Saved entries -
BEGIN

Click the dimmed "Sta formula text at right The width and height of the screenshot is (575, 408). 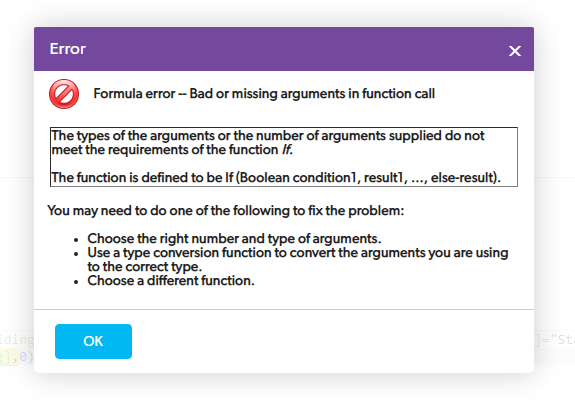554,340
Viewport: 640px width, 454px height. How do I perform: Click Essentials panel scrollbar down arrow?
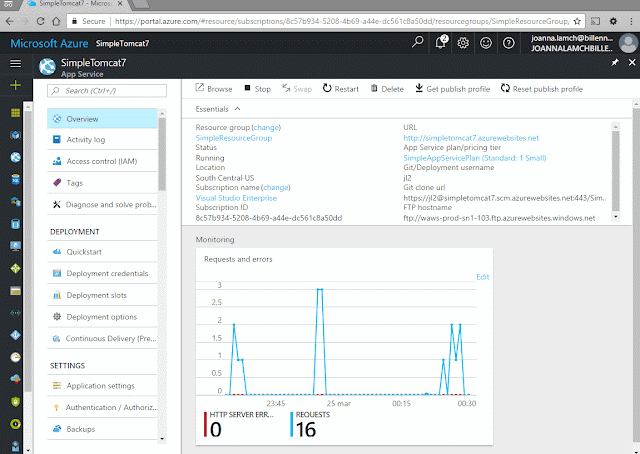(x=616, y=217)
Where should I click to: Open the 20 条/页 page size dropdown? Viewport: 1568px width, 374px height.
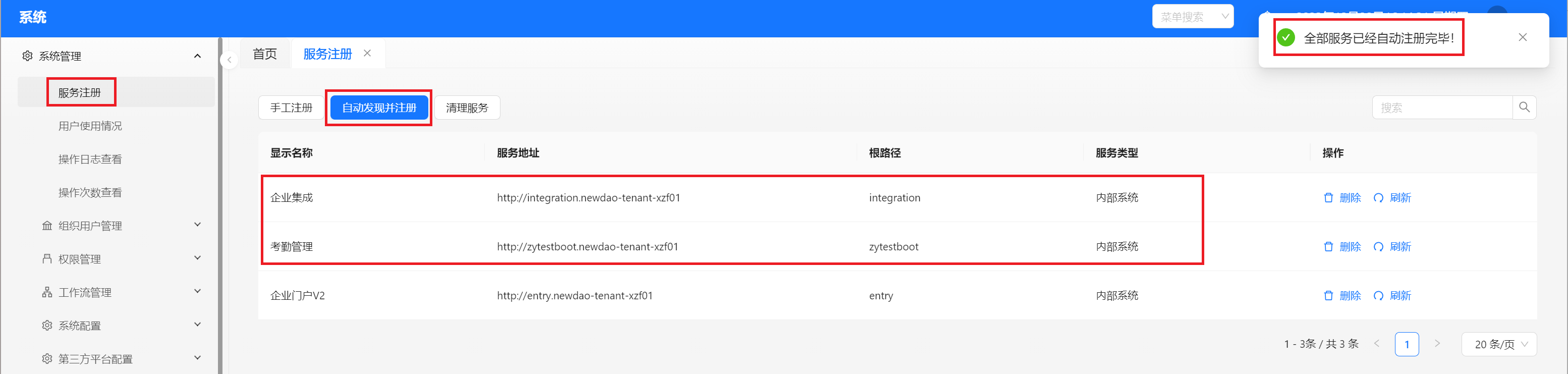[1498, 344]
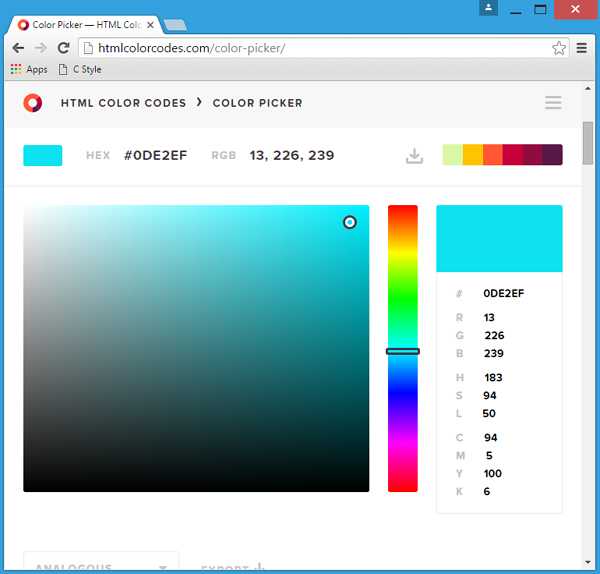Click the HEX value field #0DE2EF

click(155, 156)
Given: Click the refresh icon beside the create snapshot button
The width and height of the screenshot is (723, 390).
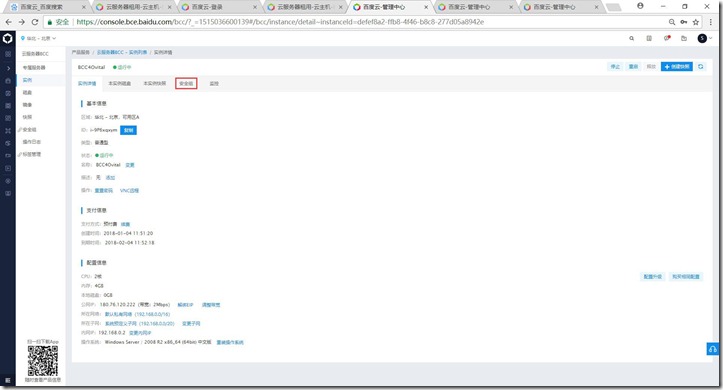Looking at the screenshot, I should [x=700, y=67].
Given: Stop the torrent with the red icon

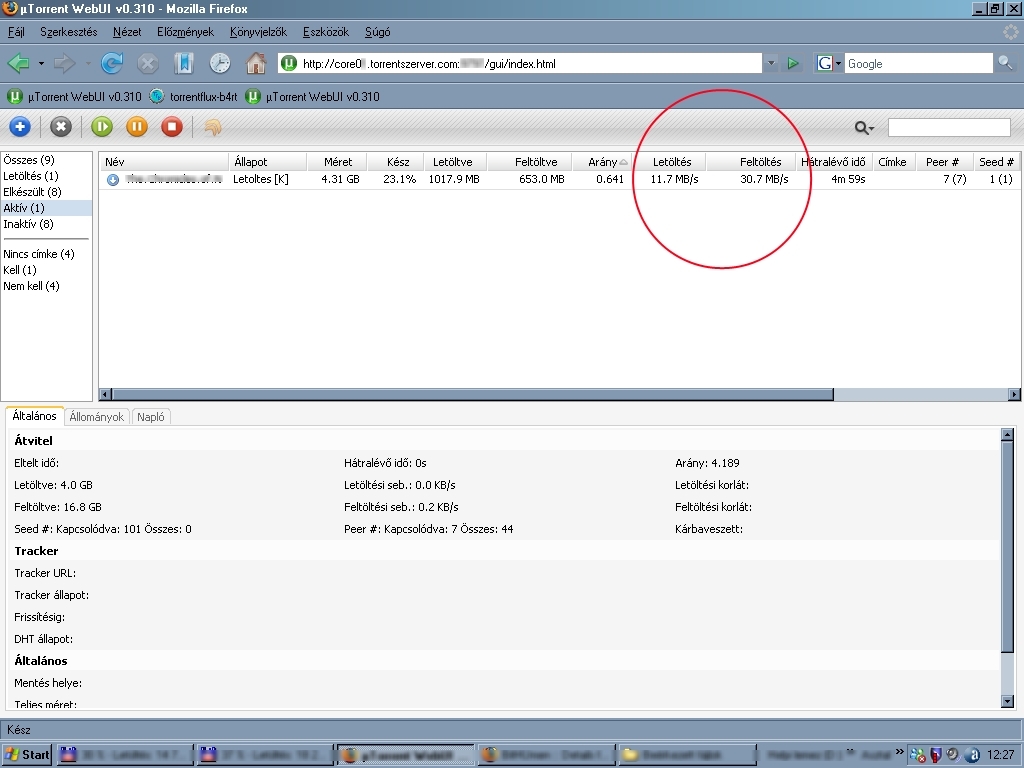Looking at the screenshot, I should [172, 127].
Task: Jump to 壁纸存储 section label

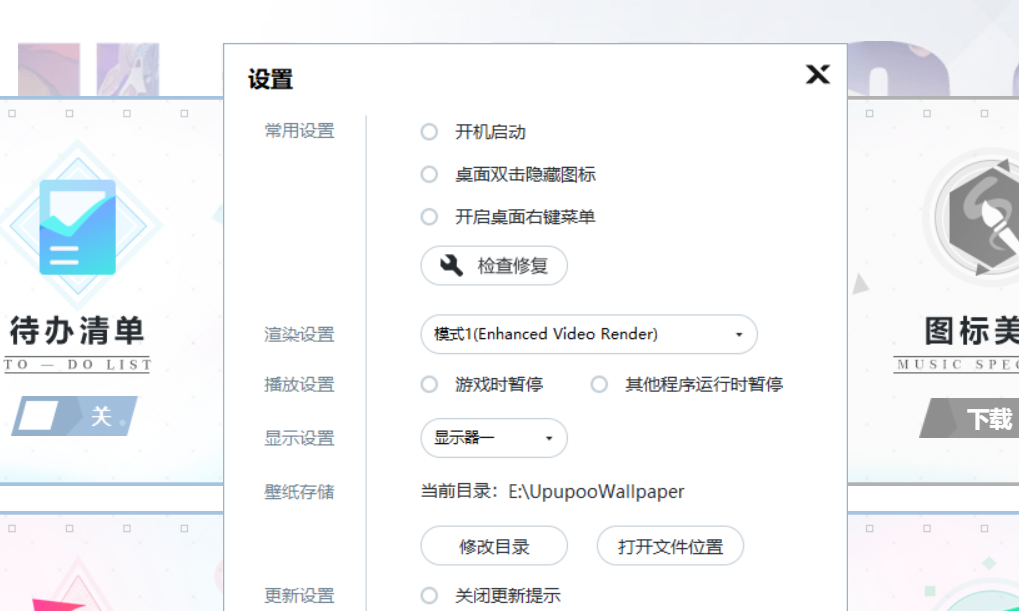Action: coord(299,491)
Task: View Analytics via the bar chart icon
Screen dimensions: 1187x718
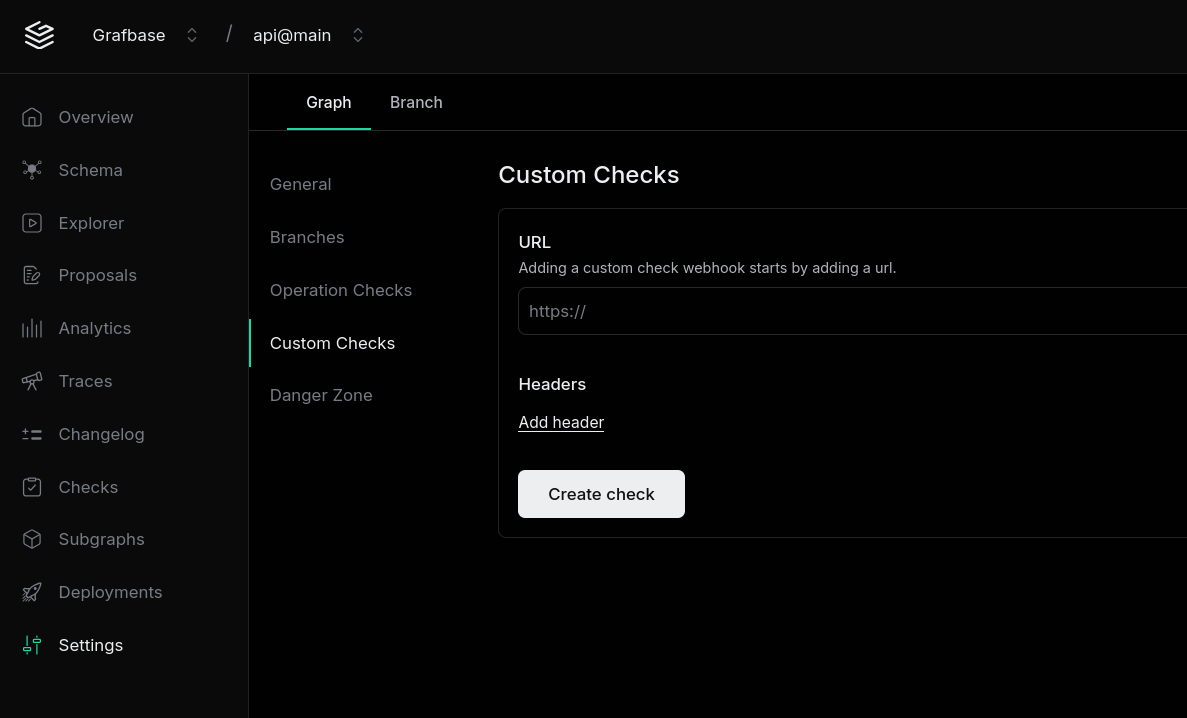Action: pos(32,328)
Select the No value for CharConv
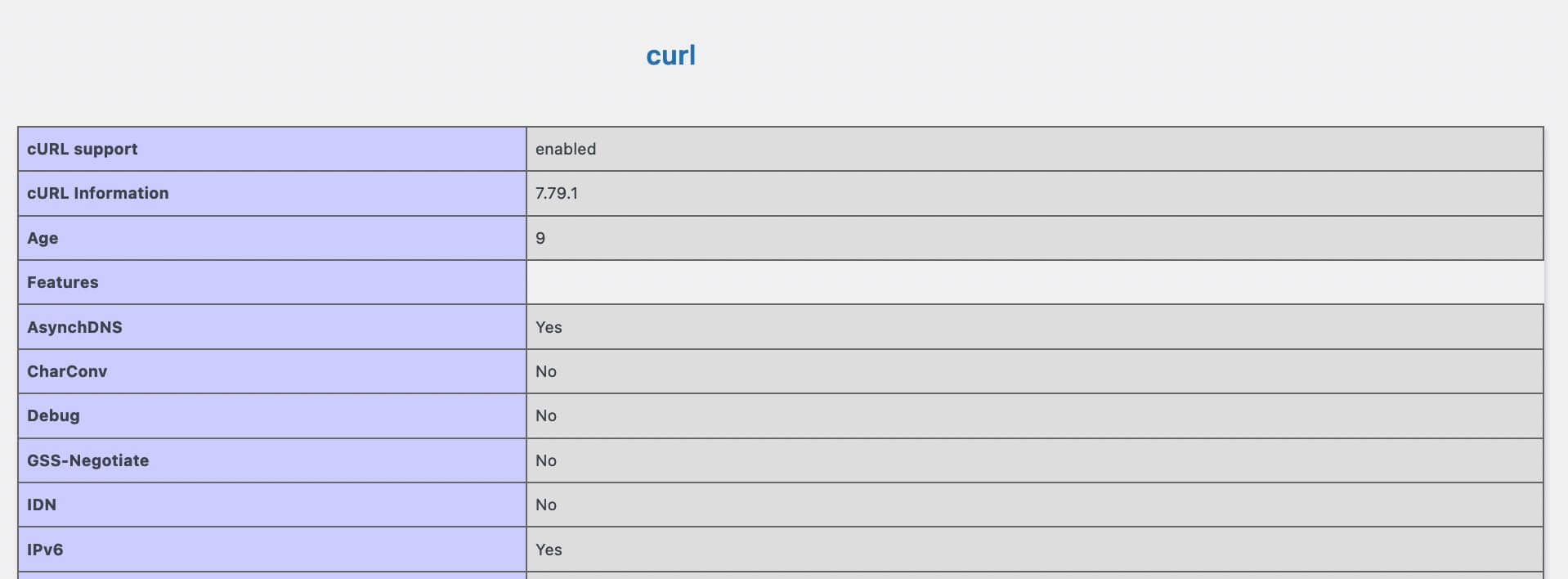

END

What this task involves - Lines from the one containing "The width and height of the screenshot is (723, 390)." through the final line of the entries above are to be retyped exactly, with every picture left out.

Completed task -
The width and height of the screenshot is (723, 390).
Looking at the screenshot, I should [x=700, y=67].
Given: Stop the torrent with the red icon

Looking at the screenshot, I should [172, 127].
Task: Jump to 壁纸存储 section label

Action: coord(299,491)
Task: View Analytics via the bar chart icon
Screen dimensions: 1187x718
Action: pos(32,328)
Select the No value for CharConv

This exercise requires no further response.